In case of method ambiguity, choose method with tighter first argument

proposal
#1

I was wondering whether in principle one could mostly get rid of method ambiguities by adding simple rules like “in case of ambiguity, the method with the most specific first argument wins (if the first argument is equal the second argument is compared, etc…)”.

I’ve found the current behavior annoying when(for example) trying to overload reshape for StructArrays. I would like to simply forward the reshape operation to the various field arrays of the StructArray but (after loading OffsetArrays) there are 9 methods for reshape(v::AbstractArray, args...), some of which with rather tricky signatures, and one would need to overload all the signatures to avoid ambiguities. If a tighter first argument implies the method gets chosen, I could simply do:

Base.reshape(v::StructArray, args...) = ...

A side benefit would be (at least intuitively) that selecting the appropriate method to call would become a much easier problem, not sure whether this could help with latency issues or is unrelated.

Is the concern that selecting between two ambiguous method based on first argument could actually surprise users and they would prefer a clear error message?

1 Like
#2

In the case of reshape, the only method you need to overload for 1-based reshapes is

Base.reshape(v::StructArray, dims::Tuple{Vararg{Int64,N}})) = ...

If you also want to support offset axes, ideally you’d just also define

Base.reshape(A::StructArray, inds::Tuple{UnitRange,Vararg{UnitRange}})

and let OffsetArrays do the same sort of consolidating down to that canonical endpoint like the Base methods do. Actually, I think that’s probably something that Base could/should in fact do.

Defining your own array that can handle offset axes itself is indeed awkward; OffsetArrays was initially designed thinking it’d be the “only” offset array implementation, but that’s clearly not turned out to be the case. This is something we need to make better.

#3

Yes, handling tuples left-to-right is a possible approach to method specificity. In fact it has been used in some multiple dispatch languages, leading to competing designs of “symmetric” vs. “asymmetric” multiple dispatch. Many of us have long felt that favoring earlier arguments seems arbitrary. It’s hard to make the case that calling f(x::Int, y) over f(x, y::Int) is correct or satisfying in any way. I think the most that can be said is that for certain functions, some argument slots are obviously more important than others — e.g. the first argument of getindex or the second argument of higher-order functions like map(f, A). Making the rules function-specific is really too complicated though. Then there are other aspects of our type system (Unions, type parameters) that create other kinds of ambiguities not clearly resolvable by a left-to-right rule.

It would be interesting to see how many ambiguities present in some set of packages would be resolved by an alternate specificity rule like this, and in turn how many of those newly-unambiguous methods would be deemed “reasonable” by a human.

10 Likes
#4

It isn’t, necessarily, but AFAICT that is not the point of this rule. It just resolves some ambiguities in a manner which can be considered somewhat arbitrary, but is well-defined, and easy to reason about.

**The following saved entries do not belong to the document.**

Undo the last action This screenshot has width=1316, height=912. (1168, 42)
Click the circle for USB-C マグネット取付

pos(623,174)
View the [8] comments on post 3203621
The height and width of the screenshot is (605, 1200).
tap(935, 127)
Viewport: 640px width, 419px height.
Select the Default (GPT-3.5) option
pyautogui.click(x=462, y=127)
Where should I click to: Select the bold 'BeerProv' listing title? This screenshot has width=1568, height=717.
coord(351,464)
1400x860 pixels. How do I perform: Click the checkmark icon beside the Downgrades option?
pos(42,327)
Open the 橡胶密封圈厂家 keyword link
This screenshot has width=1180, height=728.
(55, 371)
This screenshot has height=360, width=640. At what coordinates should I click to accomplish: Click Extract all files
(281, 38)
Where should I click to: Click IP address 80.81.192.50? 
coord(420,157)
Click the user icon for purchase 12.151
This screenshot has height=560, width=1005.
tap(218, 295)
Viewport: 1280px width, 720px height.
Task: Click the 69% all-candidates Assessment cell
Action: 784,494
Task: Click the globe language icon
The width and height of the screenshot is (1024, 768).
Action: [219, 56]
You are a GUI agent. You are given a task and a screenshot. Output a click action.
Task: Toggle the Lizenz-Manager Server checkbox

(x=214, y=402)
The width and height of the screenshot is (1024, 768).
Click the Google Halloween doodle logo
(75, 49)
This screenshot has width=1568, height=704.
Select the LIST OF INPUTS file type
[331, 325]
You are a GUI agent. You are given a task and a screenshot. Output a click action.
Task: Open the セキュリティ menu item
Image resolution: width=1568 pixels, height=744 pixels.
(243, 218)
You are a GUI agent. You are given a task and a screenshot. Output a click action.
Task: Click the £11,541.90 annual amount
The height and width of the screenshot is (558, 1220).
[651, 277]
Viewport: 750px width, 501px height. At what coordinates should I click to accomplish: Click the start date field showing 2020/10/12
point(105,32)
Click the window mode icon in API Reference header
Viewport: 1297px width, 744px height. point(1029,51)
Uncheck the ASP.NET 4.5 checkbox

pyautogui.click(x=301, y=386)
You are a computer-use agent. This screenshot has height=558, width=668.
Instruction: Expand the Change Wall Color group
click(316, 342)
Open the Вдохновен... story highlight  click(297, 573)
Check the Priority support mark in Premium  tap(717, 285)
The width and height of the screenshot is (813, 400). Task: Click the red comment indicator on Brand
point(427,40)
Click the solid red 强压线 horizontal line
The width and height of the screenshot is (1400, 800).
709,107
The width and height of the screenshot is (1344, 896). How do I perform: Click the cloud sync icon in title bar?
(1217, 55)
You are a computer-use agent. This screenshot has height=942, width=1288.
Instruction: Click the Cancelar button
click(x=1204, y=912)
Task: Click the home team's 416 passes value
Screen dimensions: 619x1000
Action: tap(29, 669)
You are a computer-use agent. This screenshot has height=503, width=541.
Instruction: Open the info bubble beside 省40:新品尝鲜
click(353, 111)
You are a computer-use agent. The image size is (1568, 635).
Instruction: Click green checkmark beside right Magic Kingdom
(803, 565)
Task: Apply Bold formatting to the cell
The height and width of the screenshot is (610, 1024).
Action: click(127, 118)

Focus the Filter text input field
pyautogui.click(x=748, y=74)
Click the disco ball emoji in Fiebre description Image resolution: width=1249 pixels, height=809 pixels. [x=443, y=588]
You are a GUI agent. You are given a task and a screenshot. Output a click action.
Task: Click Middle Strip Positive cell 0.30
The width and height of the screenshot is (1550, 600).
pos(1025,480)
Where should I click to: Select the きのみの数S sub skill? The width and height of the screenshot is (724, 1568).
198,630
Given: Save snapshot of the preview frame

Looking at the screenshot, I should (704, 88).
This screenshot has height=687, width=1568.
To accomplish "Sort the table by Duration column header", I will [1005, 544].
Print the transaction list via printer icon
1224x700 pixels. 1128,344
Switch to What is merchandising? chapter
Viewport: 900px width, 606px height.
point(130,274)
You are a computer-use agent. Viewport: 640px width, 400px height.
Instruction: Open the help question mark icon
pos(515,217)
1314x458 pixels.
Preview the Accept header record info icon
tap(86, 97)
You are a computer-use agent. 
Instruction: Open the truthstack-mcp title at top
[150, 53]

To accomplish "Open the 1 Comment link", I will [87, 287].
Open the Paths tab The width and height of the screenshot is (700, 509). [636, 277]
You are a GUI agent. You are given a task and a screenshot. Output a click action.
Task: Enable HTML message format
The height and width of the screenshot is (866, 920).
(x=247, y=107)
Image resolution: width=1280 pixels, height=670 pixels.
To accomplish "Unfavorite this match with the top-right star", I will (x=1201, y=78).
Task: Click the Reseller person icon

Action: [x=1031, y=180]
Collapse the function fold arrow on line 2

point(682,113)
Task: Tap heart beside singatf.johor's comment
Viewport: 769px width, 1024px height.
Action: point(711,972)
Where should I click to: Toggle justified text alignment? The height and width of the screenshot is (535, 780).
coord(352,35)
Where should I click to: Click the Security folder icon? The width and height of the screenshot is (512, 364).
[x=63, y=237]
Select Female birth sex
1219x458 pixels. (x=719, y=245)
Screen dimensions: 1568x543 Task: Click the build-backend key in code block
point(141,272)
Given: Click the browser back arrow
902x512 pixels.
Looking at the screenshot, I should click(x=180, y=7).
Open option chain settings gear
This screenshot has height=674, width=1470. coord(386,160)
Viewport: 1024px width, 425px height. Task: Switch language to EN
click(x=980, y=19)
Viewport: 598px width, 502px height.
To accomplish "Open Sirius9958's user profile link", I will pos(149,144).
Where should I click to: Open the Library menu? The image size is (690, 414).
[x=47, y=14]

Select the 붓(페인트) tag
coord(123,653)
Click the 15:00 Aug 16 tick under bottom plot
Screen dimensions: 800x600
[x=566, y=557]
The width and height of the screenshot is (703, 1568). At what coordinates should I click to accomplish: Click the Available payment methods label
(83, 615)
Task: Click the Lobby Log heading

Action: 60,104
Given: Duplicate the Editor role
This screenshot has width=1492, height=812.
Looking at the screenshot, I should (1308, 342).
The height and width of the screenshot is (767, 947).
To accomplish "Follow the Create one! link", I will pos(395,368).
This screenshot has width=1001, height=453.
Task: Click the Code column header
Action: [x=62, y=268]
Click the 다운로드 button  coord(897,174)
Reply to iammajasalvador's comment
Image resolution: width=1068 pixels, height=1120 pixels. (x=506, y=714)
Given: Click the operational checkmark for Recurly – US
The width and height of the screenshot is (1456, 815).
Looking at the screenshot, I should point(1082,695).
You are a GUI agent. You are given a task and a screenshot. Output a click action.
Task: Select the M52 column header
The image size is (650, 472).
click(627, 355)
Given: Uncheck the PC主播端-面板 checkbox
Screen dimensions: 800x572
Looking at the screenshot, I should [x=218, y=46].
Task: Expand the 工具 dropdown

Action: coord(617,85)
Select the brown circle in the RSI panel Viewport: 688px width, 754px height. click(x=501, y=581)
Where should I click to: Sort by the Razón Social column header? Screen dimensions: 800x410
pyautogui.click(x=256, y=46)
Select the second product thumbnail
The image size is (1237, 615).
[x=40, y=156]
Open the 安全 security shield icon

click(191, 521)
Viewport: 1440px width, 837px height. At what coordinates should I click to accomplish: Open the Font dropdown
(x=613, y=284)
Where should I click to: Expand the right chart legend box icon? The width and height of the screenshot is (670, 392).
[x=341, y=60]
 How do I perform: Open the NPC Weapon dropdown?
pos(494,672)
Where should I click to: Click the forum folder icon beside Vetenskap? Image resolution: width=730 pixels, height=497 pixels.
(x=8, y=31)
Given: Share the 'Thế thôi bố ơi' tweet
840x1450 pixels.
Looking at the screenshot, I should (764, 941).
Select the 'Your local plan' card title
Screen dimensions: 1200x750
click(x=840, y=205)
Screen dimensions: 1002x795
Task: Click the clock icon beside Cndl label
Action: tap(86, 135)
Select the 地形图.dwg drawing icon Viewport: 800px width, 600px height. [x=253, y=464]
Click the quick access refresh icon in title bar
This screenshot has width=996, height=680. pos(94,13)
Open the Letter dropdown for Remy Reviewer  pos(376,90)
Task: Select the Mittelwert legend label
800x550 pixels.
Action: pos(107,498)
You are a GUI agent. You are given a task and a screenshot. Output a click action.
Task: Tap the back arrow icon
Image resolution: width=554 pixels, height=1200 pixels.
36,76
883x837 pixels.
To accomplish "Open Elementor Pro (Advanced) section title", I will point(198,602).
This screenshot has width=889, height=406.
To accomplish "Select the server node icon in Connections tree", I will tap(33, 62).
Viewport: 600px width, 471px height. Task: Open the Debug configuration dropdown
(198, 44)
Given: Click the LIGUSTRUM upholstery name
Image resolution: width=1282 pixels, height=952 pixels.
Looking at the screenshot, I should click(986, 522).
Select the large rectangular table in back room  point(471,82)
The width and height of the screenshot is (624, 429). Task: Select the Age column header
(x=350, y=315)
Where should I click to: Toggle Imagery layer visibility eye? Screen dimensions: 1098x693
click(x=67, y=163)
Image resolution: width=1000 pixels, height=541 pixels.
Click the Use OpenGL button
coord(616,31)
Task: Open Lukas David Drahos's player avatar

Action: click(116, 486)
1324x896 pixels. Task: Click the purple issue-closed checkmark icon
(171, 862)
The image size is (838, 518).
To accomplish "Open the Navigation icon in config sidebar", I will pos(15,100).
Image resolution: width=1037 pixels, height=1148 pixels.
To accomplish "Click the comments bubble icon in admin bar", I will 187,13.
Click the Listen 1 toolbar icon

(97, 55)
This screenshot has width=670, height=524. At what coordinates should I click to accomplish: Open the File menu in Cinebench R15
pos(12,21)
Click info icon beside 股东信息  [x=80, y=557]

That said, AFAIK most (all?) of multiple dispatch languages using the left-to-right rule have

  1. no dispatch on parametric types, and
  2. demand tighter congruence of method signatures than Julia (eg rand)

so it is not trivial to tell a priori if there are any tricky corner cases.

#5

Thanks for the reply, I really appreciate the careful design in Base to make sure that there generally is just one “public” signature to overload to get the correct behavior for a custom array type. Indeed the “clumsiness” of supporting reshape with offset axes is the exception rather than the norm and in principle I would also think it should be possible in Base to “forward” all signatures to a common method (so that the custom array package developer doesn’t need to worry with the various Base.IdenitityUnitRange etc…).

#6

My proposal is mainly a practical one. I agree higher order functions are an interesting thing to consider as clearly it is more natural to overload the iterator type than the function and giving priority to the first argument here would be in practice not always correct. For example overloading reduce for some functions (like for vcat here) will cause ambiguity with let’s say the reduce(f, t::IndexedTables; select) method from IndexedTables and choosing the typeof(vcat) overload would not be a solution.

From a conceptual point of view I can maybe argue that there are cases where a method is just “forwarding things” and the easiest solution is to give priority to this method.

Let’s say for example that I create a custom array type that holds a color as well (the example is silly, but similar things can be used in practice, for example there was some discussion on having tables with metadata).

struct ArrayWithColor{T, N, A} <: AbstractArray{T, N}
    parent::A 
    color::RGB
end

This will have a few overloads of the type:

import OtherPackage: f

function f(v::ArrayWithColor, args...)
    parent, color = v.parent, v.color
    res  = f(parent, args...)
    ArrayWithColor(res, color)
end

Even though I understand that having the method selection rule depend on the function is too complicated, would it maybe be possible to give “higher priority” to some methods? Let’s say that in case there are ambiguous methods, the method with “high priority” gets selected (if there are more than one, it’s again a method error).